This pluralism is perhaps one of the greatest assets Malaysia possesses and is blessed with. It is certainly not a problem and thus should never be pathologised as such. Religious diversity is not an illness that infects the body of the state or nation; nor should it be seen as a handicap.
But what the state has to do in such a context is to play the role of honest broker and to create those vital common public domains where interaction, cooperation, respect and recognition can develop. For any state to appeal and cater to the demands of only one group, and in particular the majority, reeks of bias and uneven compromise; which in turn can only lead to further majoritarianism dominating the arena of national politics.
Thus, it is with these considerations in mind that we look at the election campaign in Malaysia today. Over the past few weeks, a host of religious lobby groups and NGOs have called upon the government to take up the concerns of their respective members and constituents.
We are all familiar now with the demands of the Malaysian Hindu Rights Action Force (Hindraf), that were couched in terms of a somewhat sectarian communal demand for the respect and protection of Hindu temples, among other things. The Malaysian Council of Churches have called on Malaysian Christian voters to vote wisely; while the Malaysian Consultative Council on Buddhism, Christianity, Hinduism, Sikhism and Taoism have called on the members of their respective faith communities to pray for the nation’s betterment and for election candidates who will uphold freedom of religion in the country. At the same time a coalition of Muslim NGOs and lobby groups have likewise issued their demands, calling on the political parties that are contesting in the elections to address their sectarian concerns which include the rejection of the idea that Malaysia is a secular state and of religious pluralism if it implies that all faith and belief systems are equal.What do these developments tell us about the state of Malaysia’s populist politics today?
___
LIST OF TASKS »
a - Summarize the text on Malaysia's religious pluralism in two sentences.
b - Answer these questions from the text on Malaysia's religious pluralism:
(i) What role does the text say the state has to play?
(ii) What did the Malaysian Council of Churches call on Malaysian Christian voters to do?
(iii) Which two ideas does the coalition of Muslim NGOs reject?

SUPPLIED MATERIAL »
___
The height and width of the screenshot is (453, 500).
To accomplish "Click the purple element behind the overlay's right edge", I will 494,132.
___
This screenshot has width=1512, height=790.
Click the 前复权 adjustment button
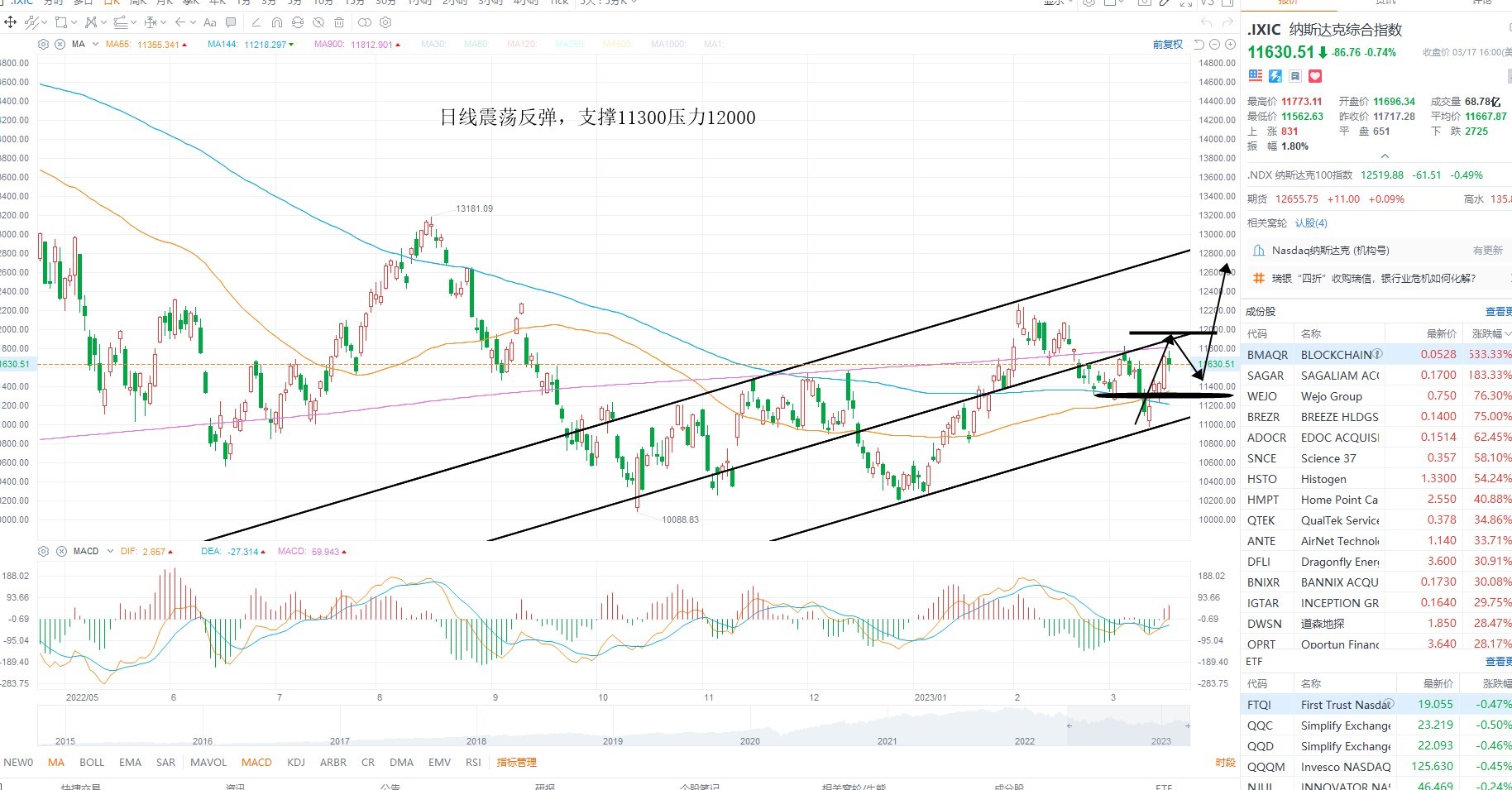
___
RESULTS IN ORDER »
a - Malaysia's religious pluralism is one of its greatest assets and should never be treated as a problem, and the state should act as an honest broker that creates common public domains, since catering only to the majority reeks of bias and leads to further majoritarianism. During the election campaign, religious lobby groups and NGOs, including Hindraf, the Malaysian Council of Churches, the Malaysian Consultative Council on Buddhism, Christianity, Hinduism, Sikhism and Taoism, and a coalition of Muslim NGOs, have each called for their members' concerns to be addressed.

b -
(i) The role of honest broker.
(ii) To vote wisely.
(iii) The idea that Malaysia is a secular state, and religious pluralism if it implies that all faith and belief systems are equal.